<<<<
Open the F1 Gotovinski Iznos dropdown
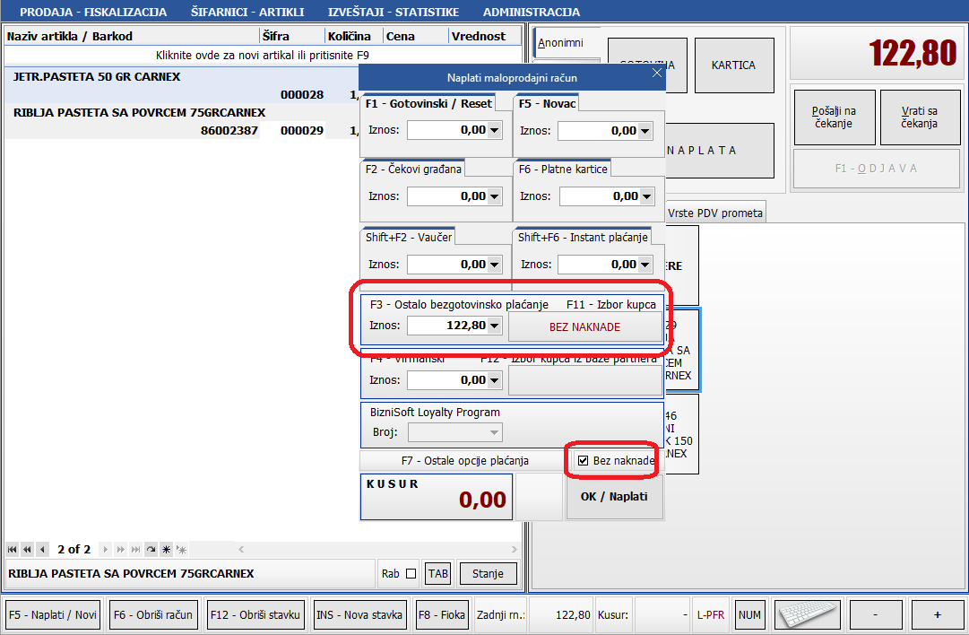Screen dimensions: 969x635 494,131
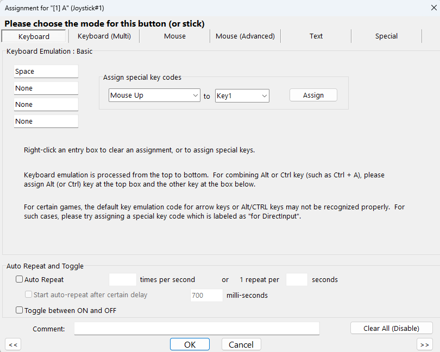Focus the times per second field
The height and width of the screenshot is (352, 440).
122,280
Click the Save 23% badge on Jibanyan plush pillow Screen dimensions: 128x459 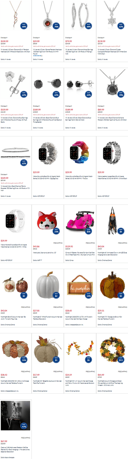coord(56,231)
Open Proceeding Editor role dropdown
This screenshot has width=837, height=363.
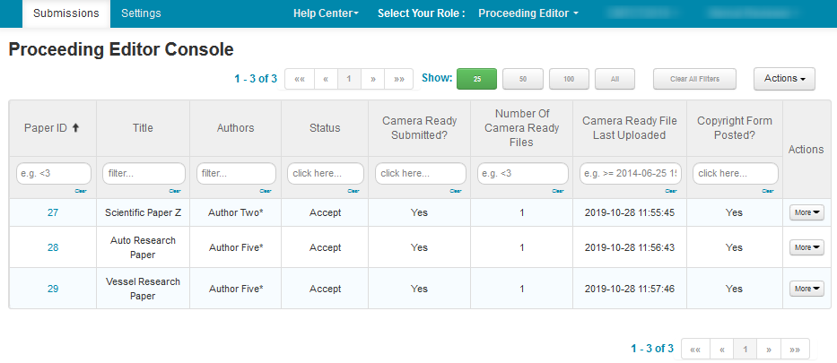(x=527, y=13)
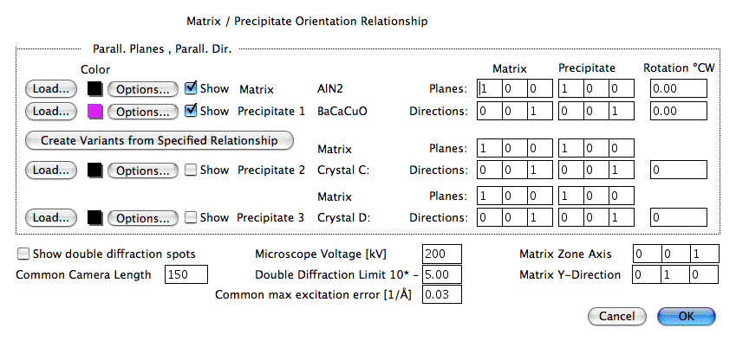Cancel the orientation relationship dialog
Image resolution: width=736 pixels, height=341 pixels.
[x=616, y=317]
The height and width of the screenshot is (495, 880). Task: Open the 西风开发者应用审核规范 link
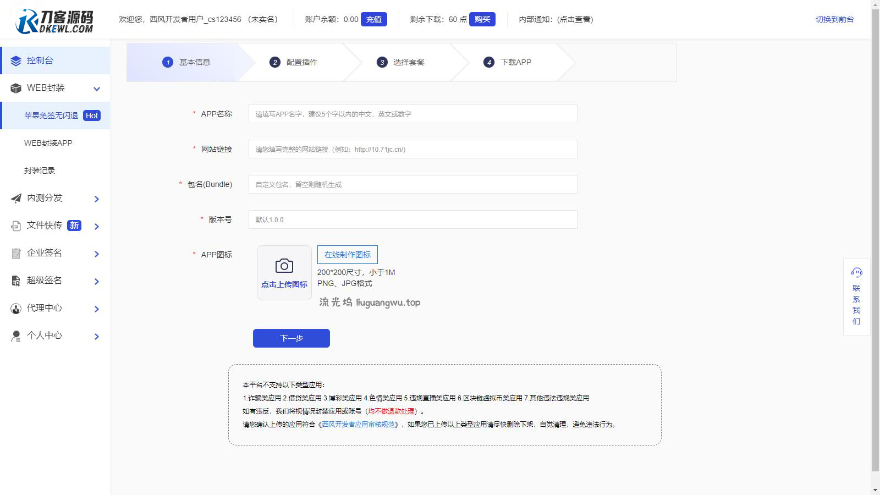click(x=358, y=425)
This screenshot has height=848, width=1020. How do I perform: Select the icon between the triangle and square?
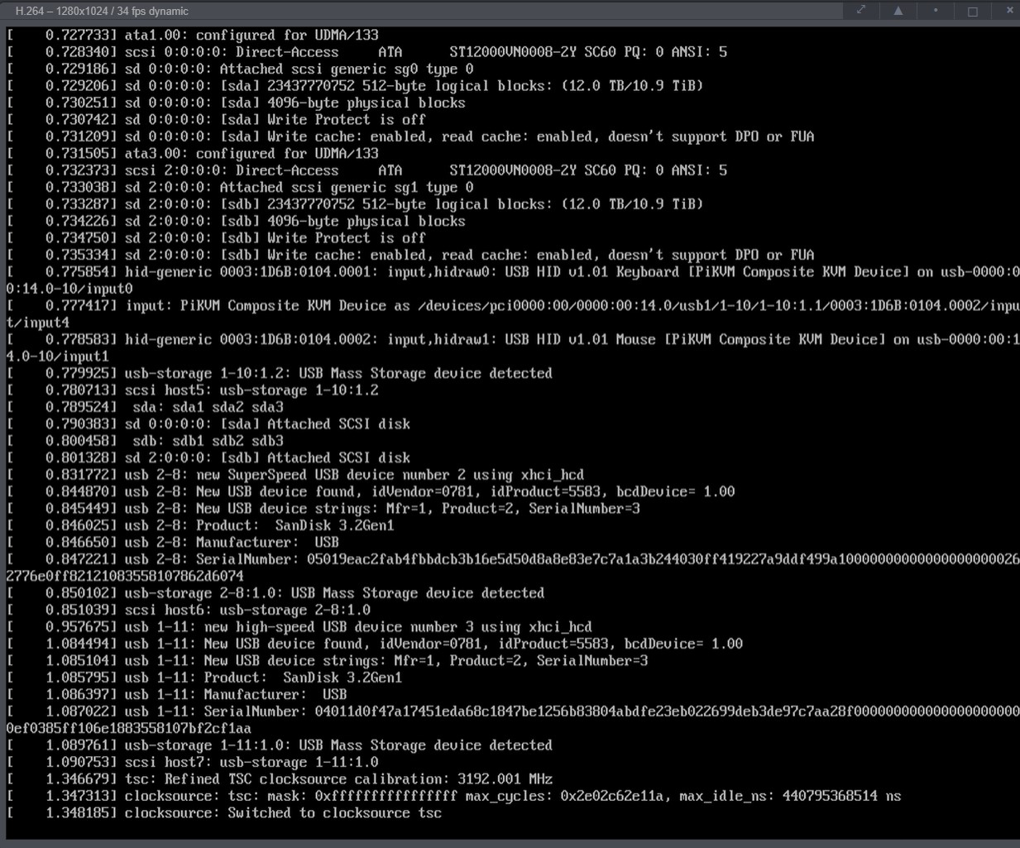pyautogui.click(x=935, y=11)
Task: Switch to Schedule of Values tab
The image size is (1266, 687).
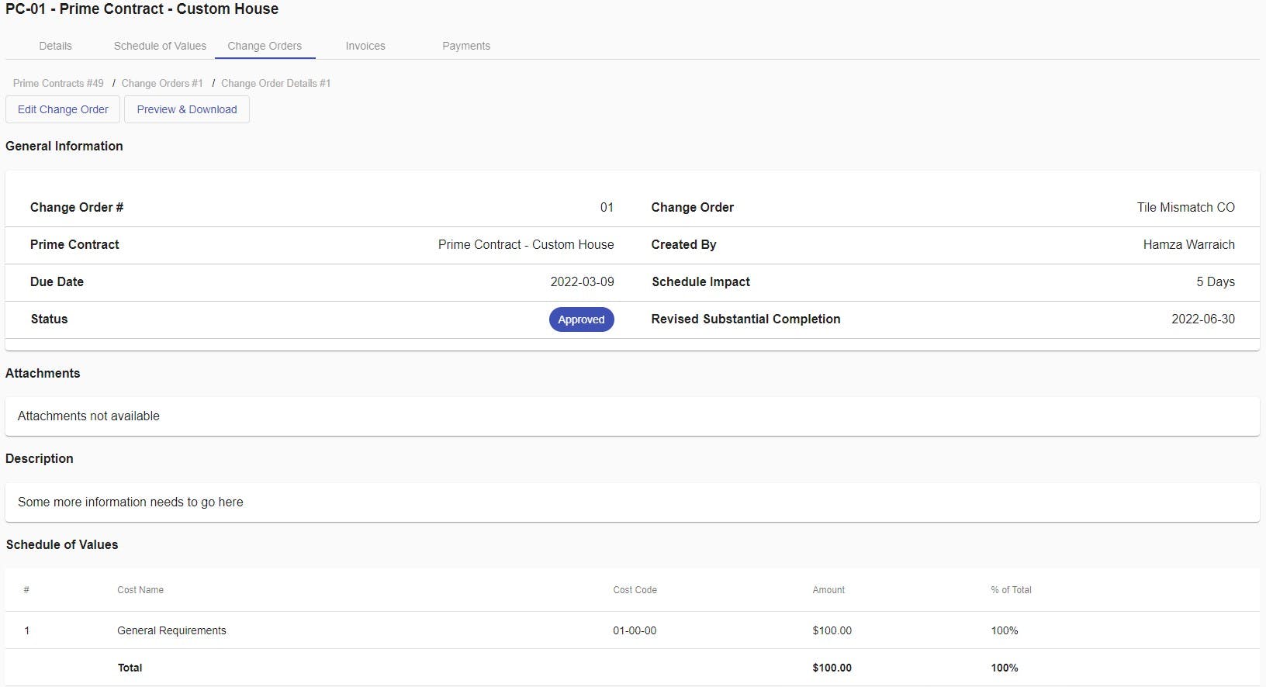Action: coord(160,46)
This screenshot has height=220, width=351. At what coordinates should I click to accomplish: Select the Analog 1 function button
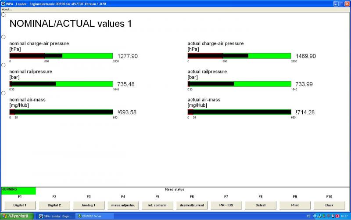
>>>>
◆ **PROBLEM**
Edit the records from the line containing "This screenshot has height=848, width=1020." through the end, replacing "Schedule of Values" with "Budget Summary" and leaving everything else unchanged. Leave the pictures out of your answer.

◆ **SOLUTION FOR THIS TASK**
This screenshot has height=848, width=1020. How do I perform: Select the icon between the triangle and square?
pyautogui.click(x=935, y=11)
Task: Switch to Budget Summary tab
The image size is (1266, 687).
Action: coord(160,46)
This screenshot has height=220, width=351. At what coordinates should I click to accomplish: Select the Analog 1 function button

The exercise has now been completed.